A big part of learning how to fix flat feet was paying attention to what my feet were doing while walking. These are some simple rules I followed to improve arch stability when walking.
Point the feet straight
Normal walking involves the heel striking the ground at the beginning of each step. This is called initial contact.
I used to walk with my feet pointed outward. A common name for this is duck walking.
For me, I suspect the main reason for my duck walking gait was a lack of ankle flexibility.
It was easier to keep an arch when I kept my feet pointed straight rather than my old habit of having them angled out.
Perfectly straight wasn’t necessarily the goal though.
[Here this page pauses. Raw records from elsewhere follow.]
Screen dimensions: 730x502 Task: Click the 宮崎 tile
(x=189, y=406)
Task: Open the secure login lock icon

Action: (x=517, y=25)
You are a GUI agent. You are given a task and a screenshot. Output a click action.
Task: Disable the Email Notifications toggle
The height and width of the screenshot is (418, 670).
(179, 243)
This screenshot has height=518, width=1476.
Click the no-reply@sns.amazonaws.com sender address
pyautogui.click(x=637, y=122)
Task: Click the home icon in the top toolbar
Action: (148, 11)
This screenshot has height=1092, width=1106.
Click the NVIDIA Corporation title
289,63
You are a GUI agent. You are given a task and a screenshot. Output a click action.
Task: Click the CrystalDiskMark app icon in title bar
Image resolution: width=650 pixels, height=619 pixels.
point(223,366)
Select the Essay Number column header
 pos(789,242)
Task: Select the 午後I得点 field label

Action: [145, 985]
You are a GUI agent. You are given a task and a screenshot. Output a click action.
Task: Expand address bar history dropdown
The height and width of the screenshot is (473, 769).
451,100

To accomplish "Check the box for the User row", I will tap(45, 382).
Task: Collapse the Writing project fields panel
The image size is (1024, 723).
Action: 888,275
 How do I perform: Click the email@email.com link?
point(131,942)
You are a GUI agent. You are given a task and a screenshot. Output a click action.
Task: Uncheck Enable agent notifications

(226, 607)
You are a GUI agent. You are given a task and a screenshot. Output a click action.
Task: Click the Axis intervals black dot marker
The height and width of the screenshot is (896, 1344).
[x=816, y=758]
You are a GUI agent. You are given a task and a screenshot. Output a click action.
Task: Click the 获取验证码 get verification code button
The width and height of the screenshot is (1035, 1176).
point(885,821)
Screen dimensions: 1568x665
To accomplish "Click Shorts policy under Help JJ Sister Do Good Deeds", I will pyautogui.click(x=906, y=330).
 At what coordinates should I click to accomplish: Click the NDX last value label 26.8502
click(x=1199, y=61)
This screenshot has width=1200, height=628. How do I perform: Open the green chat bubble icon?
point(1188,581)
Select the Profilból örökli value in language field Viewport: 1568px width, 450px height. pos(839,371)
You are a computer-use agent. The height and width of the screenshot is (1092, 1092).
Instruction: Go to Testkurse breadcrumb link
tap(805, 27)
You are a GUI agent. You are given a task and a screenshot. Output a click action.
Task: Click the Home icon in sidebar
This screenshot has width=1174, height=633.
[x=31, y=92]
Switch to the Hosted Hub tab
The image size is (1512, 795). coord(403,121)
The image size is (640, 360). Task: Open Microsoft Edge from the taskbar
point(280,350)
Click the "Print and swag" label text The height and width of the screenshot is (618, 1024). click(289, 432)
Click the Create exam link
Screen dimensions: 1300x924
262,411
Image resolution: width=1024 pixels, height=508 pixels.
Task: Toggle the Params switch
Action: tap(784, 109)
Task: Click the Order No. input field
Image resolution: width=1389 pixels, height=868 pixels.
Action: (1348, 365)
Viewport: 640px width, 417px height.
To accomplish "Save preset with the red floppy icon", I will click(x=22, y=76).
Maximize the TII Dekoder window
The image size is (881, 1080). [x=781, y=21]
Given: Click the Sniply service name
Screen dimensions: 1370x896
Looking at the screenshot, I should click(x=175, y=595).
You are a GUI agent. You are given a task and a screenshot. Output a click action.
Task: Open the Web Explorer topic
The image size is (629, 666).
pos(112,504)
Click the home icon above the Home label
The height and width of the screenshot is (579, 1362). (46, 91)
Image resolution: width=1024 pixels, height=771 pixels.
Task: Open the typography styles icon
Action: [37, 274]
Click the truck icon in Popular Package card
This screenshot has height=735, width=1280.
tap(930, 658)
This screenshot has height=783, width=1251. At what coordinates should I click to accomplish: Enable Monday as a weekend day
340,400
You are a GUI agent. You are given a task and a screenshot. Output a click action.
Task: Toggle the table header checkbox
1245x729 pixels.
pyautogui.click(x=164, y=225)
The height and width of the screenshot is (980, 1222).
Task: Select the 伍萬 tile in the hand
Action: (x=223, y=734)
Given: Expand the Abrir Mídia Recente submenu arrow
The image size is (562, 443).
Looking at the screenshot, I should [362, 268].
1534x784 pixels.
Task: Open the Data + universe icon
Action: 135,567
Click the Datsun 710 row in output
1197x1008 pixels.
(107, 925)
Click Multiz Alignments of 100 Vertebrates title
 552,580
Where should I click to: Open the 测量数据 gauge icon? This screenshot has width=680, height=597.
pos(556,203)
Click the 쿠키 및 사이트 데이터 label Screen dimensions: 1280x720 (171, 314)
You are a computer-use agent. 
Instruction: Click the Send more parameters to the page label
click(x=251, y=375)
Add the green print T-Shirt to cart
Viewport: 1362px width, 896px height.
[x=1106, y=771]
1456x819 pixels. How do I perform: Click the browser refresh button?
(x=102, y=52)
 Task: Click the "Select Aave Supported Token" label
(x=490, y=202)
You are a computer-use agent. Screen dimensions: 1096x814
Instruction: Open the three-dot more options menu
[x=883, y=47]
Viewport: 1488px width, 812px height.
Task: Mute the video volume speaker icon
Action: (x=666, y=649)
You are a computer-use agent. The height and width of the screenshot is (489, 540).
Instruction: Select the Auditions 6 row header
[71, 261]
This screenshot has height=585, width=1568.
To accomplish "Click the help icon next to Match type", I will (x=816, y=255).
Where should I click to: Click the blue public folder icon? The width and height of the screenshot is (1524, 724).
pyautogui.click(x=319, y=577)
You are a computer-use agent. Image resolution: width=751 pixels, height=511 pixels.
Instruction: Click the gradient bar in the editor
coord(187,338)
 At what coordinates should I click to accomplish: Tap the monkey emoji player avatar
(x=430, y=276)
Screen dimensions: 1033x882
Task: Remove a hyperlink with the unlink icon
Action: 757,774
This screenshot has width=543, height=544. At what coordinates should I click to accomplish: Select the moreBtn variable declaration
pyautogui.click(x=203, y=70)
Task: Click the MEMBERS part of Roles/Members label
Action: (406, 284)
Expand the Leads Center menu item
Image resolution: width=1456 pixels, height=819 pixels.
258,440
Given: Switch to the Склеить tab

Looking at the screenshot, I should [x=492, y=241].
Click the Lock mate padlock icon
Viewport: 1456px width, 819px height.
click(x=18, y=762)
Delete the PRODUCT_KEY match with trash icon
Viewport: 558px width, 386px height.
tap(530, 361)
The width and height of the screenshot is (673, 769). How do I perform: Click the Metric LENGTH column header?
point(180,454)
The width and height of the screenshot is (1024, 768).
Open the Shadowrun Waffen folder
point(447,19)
Everyone’s bone structure is different and this also affects the position of the legs.
Make contact with the outside edge of the foot
After the initial contact, when the heel has touched down, I focused on having the outside part of the foot (the little toe side) contact the ground first. My old way of walking involved putting too much pressure on the inside of the foot.
Thinking of keeping weight towards the outside edge of the foot helped keep the heel in a neutral position.
Make firm contact with the big toe
One reason the foot collapses inward is because the big toe is not effectively stabilizing the arch.
I liked to imagine when taking a step that each toe touches the ground in order, starting with the little toe. This allows for the gradual loading of weight on the inside edge of the foot and big toe. In real time this happens quickly so practicing in slow-motion can be helpful.
The entire big toe should make firm contact with the ground.
Press off through the ball of the foot
The foot needs to supinate, or roll back outward at the end of each step. This creates a rigid lever to propel the body forward.
I call this walking with a springy step.
To make sure I was pressing off evenly through the ball or front portion of the foot, I found it helpful to think about keeping pressure on the front two points of the foot tripod.
Walking is such a natural thing to most of us that it’s easy to take for granted how complex a movement walking actually is. I cover the changes I made to the way I walked more in-depth in the membership area of the site.
Note that these tips apply to walking. Running involves a different type of foot strike pattern that often varies from person to person.